THREE MONTHS ENDED JUNE 30, 1999. Operating margins for the three
months ended June 30, 1999 were $0.5 million lower than the three months ended
June 30, 1998. Gas operating margin was relatively unchanged. Electric
operating margin was $192.8 million, which represented a $1.0 million decrease
from the comparable period for 1998. This decrease occurred mainly due to
decreased sales to residential customers and decreased wholesale transactions.
OPERATING EXPENSES AND TAXES -
Operating expenses and taxes (except income) consists of operations
expenses, maintenance expenses, depreciation and amortization expenses and
taxes (except income).
OPERATIONS EXPENSE. Operation expenses for the twelve months ended
June 30, 1999 were $1.4 million higher than in the twelve months ended
June 30, 1998. Operation expenses were higher primarily as a result of
increased employee related costs. Operation expenses for the six months ended
June 30, 1999 were $8.8 million higher than for the six months ended June 30,
1998. Operation expenses were higher in the six-month period primarily as a
result of increased employee related costs of $5.7 million and increased
property and liability claims of $1.7 million. Operation expenses for the
three months ended June 30, 1999 were $3.3 million higher than for the three
months ended June 30, 1998. Operation expenses were higher in the three-month
period primarily as a result of increased employee related costs of $1.7
million and sales activity of $1.3 million.
MAINTENANCE EXPENSE. Maintenance expenses for the twelve months ended
June 30, 1999 were $3.6 million lower than in the twelve months ended June 30,
1998. Maintenance expenses were lower primarily as a result of decreased
electric production facility maintenance costs of $2.9 million and decreased
gas distribution facility maintenance of $1.0 million. Maintenance expenses
for the six months ended June 30, 1999 were relatively unchanged from the six
months ended June 30, 1998. Maintenance expenses for the three months ended
June 30, 1999 were $1.2 million lower than in the three months ended June 30,
1998. Maintenance expenses were lower primarily as a result of decreased
electric production facility maintenance costs.

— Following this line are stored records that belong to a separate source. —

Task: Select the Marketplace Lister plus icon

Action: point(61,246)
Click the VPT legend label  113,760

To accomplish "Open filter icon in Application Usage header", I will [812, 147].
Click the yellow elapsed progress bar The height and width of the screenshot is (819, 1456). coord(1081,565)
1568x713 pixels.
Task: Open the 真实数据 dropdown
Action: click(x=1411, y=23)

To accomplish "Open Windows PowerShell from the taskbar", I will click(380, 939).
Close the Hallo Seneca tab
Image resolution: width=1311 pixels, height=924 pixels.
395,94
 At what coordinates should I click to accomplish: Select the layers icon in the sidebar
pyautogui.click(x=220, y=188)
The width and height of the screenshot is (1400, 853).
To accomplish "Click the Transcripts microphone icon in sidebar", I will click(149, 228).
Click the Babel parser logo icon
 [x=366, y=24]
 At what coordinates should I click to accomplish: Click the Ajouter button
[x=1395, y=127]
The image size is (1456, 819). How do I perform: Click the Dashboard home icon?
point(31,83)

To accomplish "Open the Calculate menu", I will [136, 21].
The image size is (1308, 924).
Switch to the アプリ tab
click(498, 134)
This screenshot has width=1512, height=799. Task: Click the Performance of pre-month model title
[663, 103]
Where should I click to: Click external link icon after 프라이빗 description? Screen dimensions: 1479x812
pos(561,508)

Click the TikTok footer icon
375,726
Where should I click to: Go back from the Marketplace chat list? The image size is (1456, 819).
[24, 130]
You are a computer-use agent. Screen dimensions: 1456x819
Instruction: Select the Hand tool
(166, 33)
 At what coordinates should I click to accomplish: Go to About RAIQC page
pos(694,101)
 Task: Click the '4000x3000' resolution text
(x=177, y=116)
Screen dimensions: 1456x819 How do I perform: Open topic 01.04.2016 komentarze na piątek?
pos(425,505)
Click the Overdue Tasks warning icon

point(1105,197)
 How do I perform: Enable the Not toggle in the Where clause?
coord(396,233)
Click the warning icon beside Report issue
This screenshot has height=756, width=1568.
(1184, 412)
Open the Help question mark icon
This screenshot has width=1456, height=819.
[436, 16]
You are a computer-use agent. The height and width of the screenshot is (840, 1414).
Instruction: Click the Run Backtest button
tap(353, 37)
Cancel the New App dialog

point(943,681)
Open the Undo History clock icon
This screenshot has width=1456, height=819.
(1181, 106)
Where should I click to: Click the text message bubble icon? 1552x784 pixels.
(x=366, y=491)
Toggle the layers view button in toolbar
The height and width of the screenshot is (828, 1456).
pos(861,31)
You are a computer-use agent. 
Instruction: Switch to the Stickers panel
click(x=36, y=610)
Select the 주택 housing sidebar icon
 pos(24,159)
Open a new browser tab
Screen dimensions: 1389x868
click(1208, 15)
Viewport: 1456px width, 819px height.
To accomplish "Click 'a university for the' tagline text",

DEPRECIATION AND AMORTIZATION EXPENSE. Depreciation and amortization
expenses for the twelve months ended June 30, 1999 were $6.6 million higher
than in the comparable period for 1998. These higher expenses primarily
related to increased depreciation expense as a result of increased depreciable
plant. Depreciation and amortization expenses for the six months ended
June 30, 1999 were $2.9 million higher than in the comparable period for
1998. These higher expenses primarily related to increased depreciation
expense as a result of increased depreciable plant. Depreciation and
amortization expenses for the three months ended June 30, 1999 were $1.3
million higher than in the comparable period for 1998. These higher expenses
primarily related to increased depreciation expense as a result of increased
depreciable plant.
OTHER INCOME (DEDUCTIONS)
Other Income (Deductions) for the three-month, six-month and twelve-
month periods ended June 30, 1999 increased by $2.4, $1.9 and $2.4 million,
respectively, from the comparable periods for 1998 primarily as a result of
power trading activities which began in early 1999.
INTEREST CHARGES -
Interest charges for the three-month, six-month and twelve-month periods
ended June 30, 1999 were $1.3, 2.4 and $3.9 million lower, respectively, than
in the comparable periods for 1998. These decreases resulted primarily due to
decreased long term debt outstanding during the three-month, six-month and
twelve-month periods ended June 30, 1999.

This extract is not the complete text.